DESAFIO 1> Transforme em uma lista o parágrafo do texto de leitura que começa com "Segundas e quintas vamos", preservando seus fatos principais.

TEXTO DE LEITURA>
##########

Um jardim de tecido estampado com florzinhas delicadas convida: entra! Então abro o caderno, devagar, e vou passeando pelas linhas; sigo nessa direção, encontro o fio da história e com ele amarro as palavras que começam a chegar -- uma, duas, muitas --, querendo morar nesse lugar.

7 de jun. de 2016

esperança

é a caixinha de fósforos que a gente mantém sempre por perto, na gaveta do criado mudo ou na cozinha, para conseguir acender uma vela quando a luz acaba de repente -- a certeza de uma chama que pode nos guiar na escuridão.

26 de mai. de 2016

inverno

noite escura
céu deserto
ninguém na rua

 de repente
entre nuvens
      luz

crescente lua
     se insinua

15 de mai. de 2016

aconteceu na escola

7h12. Entro no carro e emendo o bom-dia com um desculpe por causa do meu atraso de uns dois minutos. Nem assim o pai do Edu vira o rosto pra dar um olá. Tem dias em que ele está muito mal humorado e, pelo visto, hoje é um desses dias. Então sento no cantinho e tento me ajeitar com a cabeça da Dani já no meu ombro. É incrível como ela consegue dormir em qualquer lugar e posição! A irmãzinha do Edu boceja um oi sonolento, e ele resmunga outro, com a cara enfiada na mochila. Parece que está procurando alguma coisa importante. O carro segue em silêncio pelo caminho de todos os dias rumo à escola. Esse programa é mais animado quando vamos com a mãe da Dani. Ela fala o tempo todo, fica perguntando coisas, às vezes até canta junto com o rádio. É uma alegria. Mas, às vezes, olho pra ela e vejo uma daquelas mães-margarina de comercial de televisão. Desconfio. Bom, isso tem a ver comigo. Sou desconfiada. 
Segundas e quintas vamos com a minha mãe. Antes de ligar o carro, ela checa o batom no espelhinho, depois acende um cigarro e engata, com o celular na mão. Ela vive querendo parar de fumar. Quer dizer, vive dizendo que quer parar. Pra mim, tanto faz. Já me acostumei a ver minha mãe através da fumaça.
(…)
trecho do conto "Sexta-Feira", em "Aconteceu na Escola", projeto tive a felicidade de participar ao lado de uma turma incrível: Blandina, Gilles Eduar, Índigo e Maria Amália Camargo.

##########

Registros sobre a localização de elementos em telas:
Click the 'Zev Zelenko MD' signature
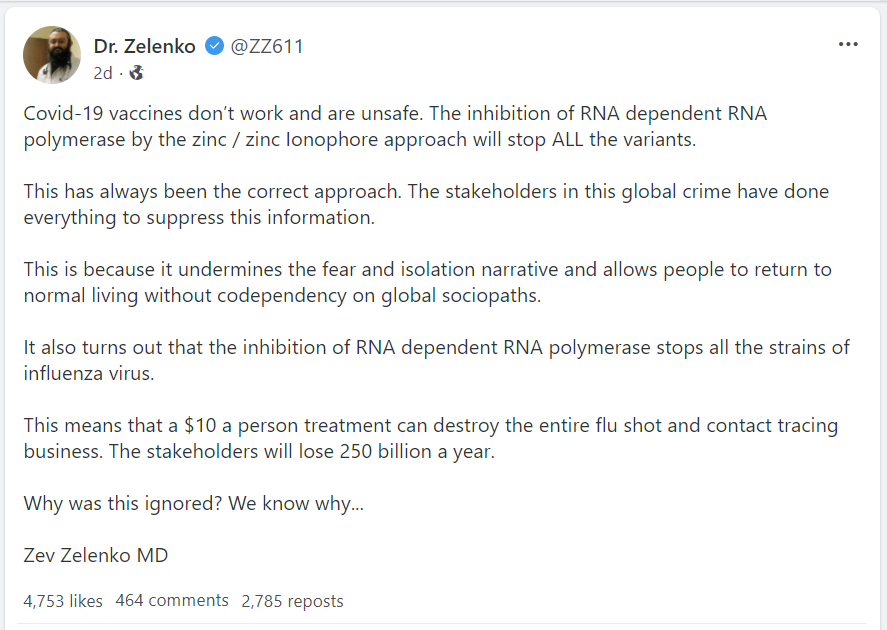 click(x=96, y=555)
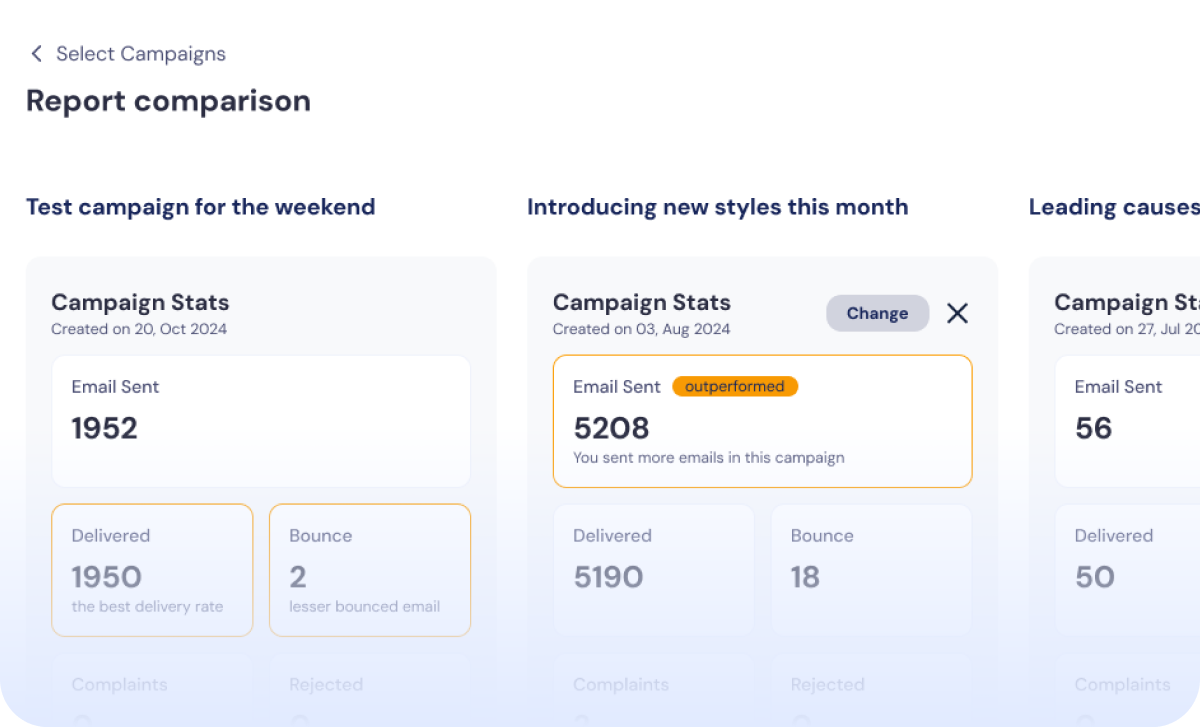Click the 'Leading causes' campaign heading
1200x727 pixels.
1113,207
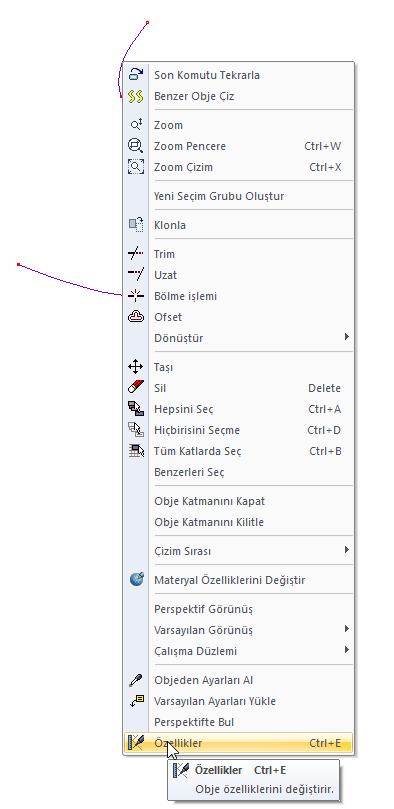Screen dimensions: 394x809
Task: Click the Son Komutu Tekrarla repeat icon
Action: [x=136, y=75]
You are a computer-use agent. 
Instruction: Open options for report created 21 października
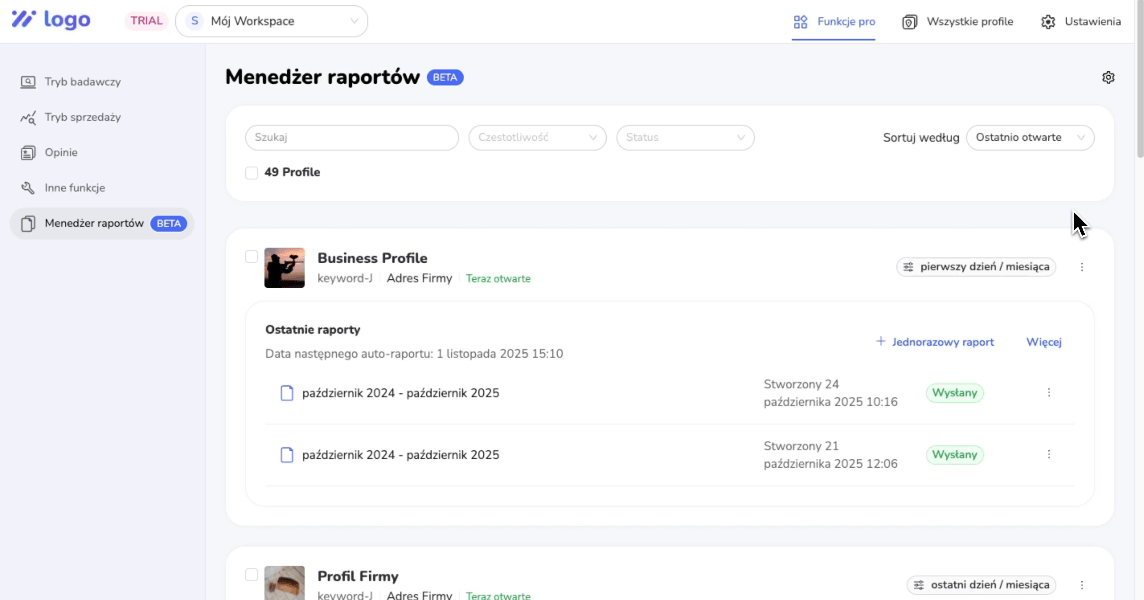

##########

DESAFIO 2> Reproduza sem nenhuma alteração todas as linhas da listagem acima, deixando as imagens de fora da resposta.

RESULTADO DA TAREFA 1>
- Às segundas e quintas, a ida é com a mãe de quem narra.
- Antes de ligar o carro, ela confere o batom no espelhinho.
- Em seguida, acende um cigarro e engata a marcha com o celular na mão.
- Ela vive dizendo que quer parar de fumar.
- Para quem narra, tanto faz, pois já se acostumou a ver a mãe através da fumaça.

RESULTADO DA TAREFA 2>
Click the 'Zev Zelenko MD' signature
 click(x=96, y=555)
Click the 'Leading causes' campaign heading
1200x727 pixels.
1113,207
Screen dimensions: 394x809
Task: Click the Son Komutu Tekrarla repeat icon
Action: [x=136, y=75]
You are a computer-use agent. 
Instruction: Open options for report created 21 października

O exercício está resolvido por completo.